Sunday, August 5, 2007

The Male vs Female Gaze

At left: Girl before a mirror by Pablo Picasso.

When I first saw the Picasso painting, I didn't know squat about art or cubism, but I remember thinking, "She doesn't like what she sees." (Rorschach test, anyone?)

In the discussion over my last post (about the Michigan Womyn's Music Festival), a related issue came up: Do we feel our appearance is judged more harshly by women or by men?

Maggie Jochild wrote:
I was not visibly disabled the first time I went to Michigan in 1977, but I was fat. Very fat. And it was the first place in my life where I ever went naked in public -- even with my lovers, I'd not shown my body. Michigan created enough safety for that to occur. It was also where I learned that women have beards, have mustaches, have flat chests, have enlarged clitorises, have mastectomy scars, have unimaginable scars (like I now have), have every kind of body type you can imagine, -- that women often look like what our culture calls "men" -- because bodies are on full view and it's just not voyeuristic. We come out of our mothers this way. It was tremendously validating and educational.
[...]
I am now really fond of nudism, and have often gone to events where clothing is optional. And the fact is, at venues where men are present (even or sometimes especially leftie/gay men), I get snickered at. Always by a man. NEVER by women. I do believe this is conditioning -- and what I refer to as ideology is conditioning, not hard-wired into any brain -- but it's so entrenched and laid in so early, the only way around it is a complete re-do of identity. NOT appearance.
Others immediately disagreed. Bint commented:
I have often had my body ridiculed by women. I remember when I was going through radiation and the skin on my back was burned to a crisp. It wasn't a bit contagious or oozing, just charred. I was engaged and had gone to try on wedding gowns. Of the people who saw me in that store, daring to show my non-conforming body, feel free to guess the gender of the person I could see sneering at me when I turned around to face them. I could give even more accounts of situations like this. The idea that men are conditioned to be less accepting to variations on body types is a joke to me and many other women of color and women with disabilities.
Octagalore has also felt more *judgment* from women:
Bint: I too think what you said was very reasonable, especially the above.

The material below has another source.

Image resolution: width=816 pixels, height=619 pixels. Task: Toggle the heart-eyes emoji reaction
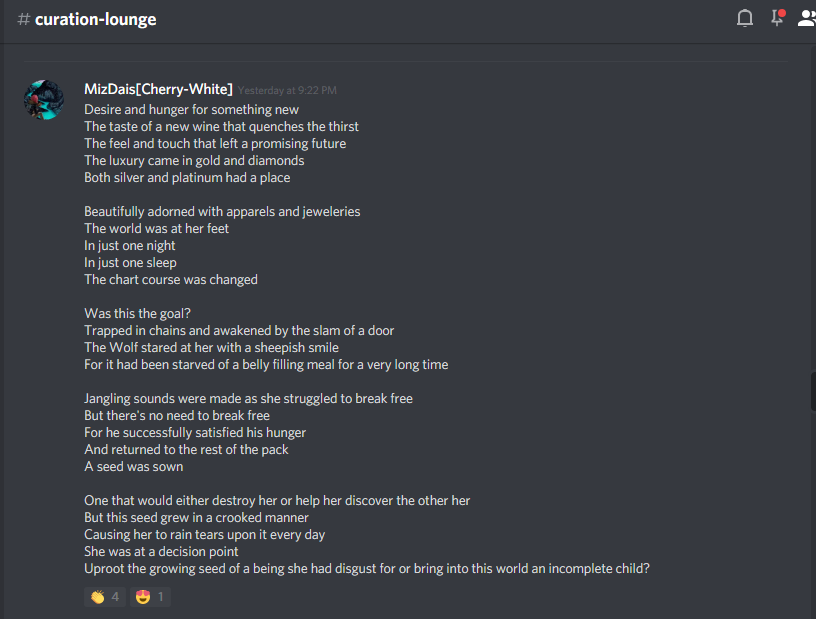click(149, 595)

Most of my friends are women -- I'm not someone who claims "women don't get me" -- in fact, women usually get me better. But I've also gotten the most heartbreak from them.

I was horribly unpopular in grade school through high school. Although I became identifiably conventionally attractive during this period, I was very "different" in religion, how my parents dressed me (awful crocheted ponchos, "interesting" ethnic outfits) and in other ways. New boys would come to the school, hang out with me, then inevitably a girl would tell them how weird and oddly-dressed and outcast-y I was and they'd back off. High school was more of the same.
How about you? More nasty comments from men or women? Has that changed since you have aged vs when you were young?

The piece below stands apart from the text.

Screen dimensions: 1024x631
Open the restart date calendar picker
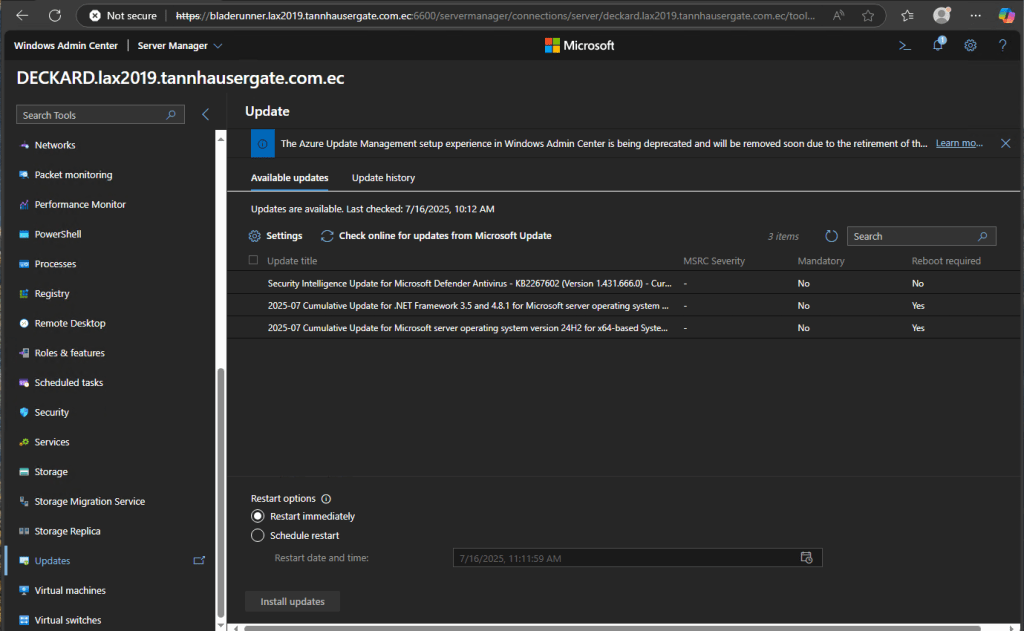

If you agree with Bint and Octagalore, do you think women's negative judgments are due to oppression and rivalry, or is this just because we are also so hard on ourselves? After staring at ourselves in the mirror a long time, it seems likely we have developed a hypersensitive awareness of physical appearance, which we then turn on each other.

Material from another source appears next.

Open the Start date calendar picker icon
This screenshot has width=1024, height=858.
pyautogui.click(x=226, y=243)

On the other hand, men have this way of humiliating women that, for me, far exceeds anything women do. It just feels different. The misogyny? Aggressive language? The tone of voice? I'm not sure why. Is there a possibly-physical threat present in men's statements, that is not present in women's?

As a child, were you ever picked on for looking different? Did this come from boys or girls, mostly?

On a related note: Do lesbians have more positive experiences with other girls, regarding personal appearance, than hetero girls? I'd be curious to know if lesbians ever wanted to tell their friends they were pretty, but refrained from doing so. Or did you go ahead? As a child, I had a friend who always told me I was "pretty like a doll" (I wasn't, but I loved hearing it), and I have always wondered if she grew up to be a lesbian or was just being a nice friend.